(Stored items)
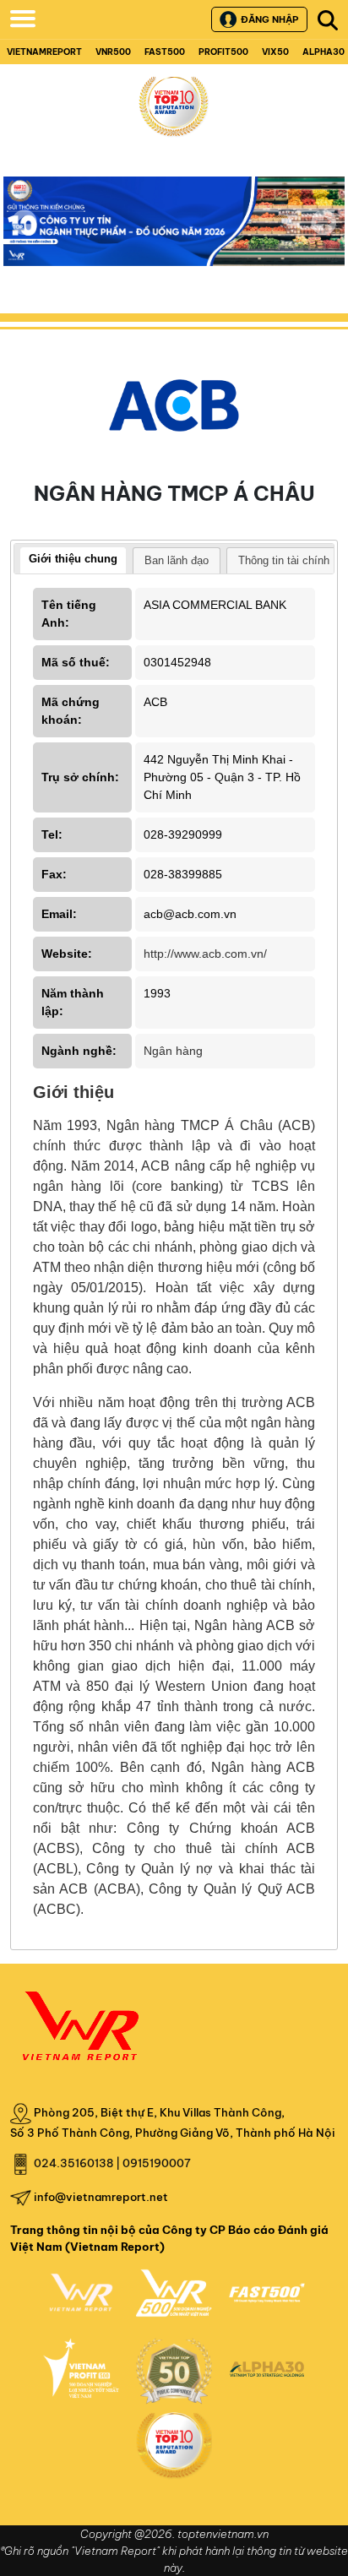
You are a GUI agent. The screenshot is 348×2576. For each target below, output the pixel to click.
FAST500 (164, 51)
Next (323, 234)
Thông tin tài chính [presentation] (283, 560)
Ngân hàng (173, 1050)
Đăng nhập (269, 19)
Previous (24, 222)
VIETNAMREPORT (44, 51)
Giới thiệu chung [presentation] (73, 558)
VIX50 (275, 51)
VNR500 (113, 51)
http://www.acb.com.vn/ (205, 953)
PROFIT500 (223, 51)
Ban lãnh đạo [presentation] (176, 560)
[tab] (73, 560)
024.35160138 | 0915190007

→ **Activity**
Could you print all the entries exactly as they stand, with the pictures left out?

→ **Completed exercise**
You are a GUI agent. The screenshot is 348×2576. For each target below, output the pixel to click.
FAST500 (164, 51)
Next (323, 234)
Thông tin tài chính [presentation] (283, 560)
Ngân hàng (173, 1050)
Đăng nhập (269, 19)
Previous (24, 222)
VIETNAMREPORT (44, 51)
Giới thiệu chung [presentation] (73, 558)
VIX50 (275, 51)
VNR500 (113, 51)
http://www.acb.com.vn/ (205, 953)
PROFIT500 (223, 51)
Ban lãnh đạo [presentation] (176, 560)
[tab] (73, 560)
024.35160138 | 0915190007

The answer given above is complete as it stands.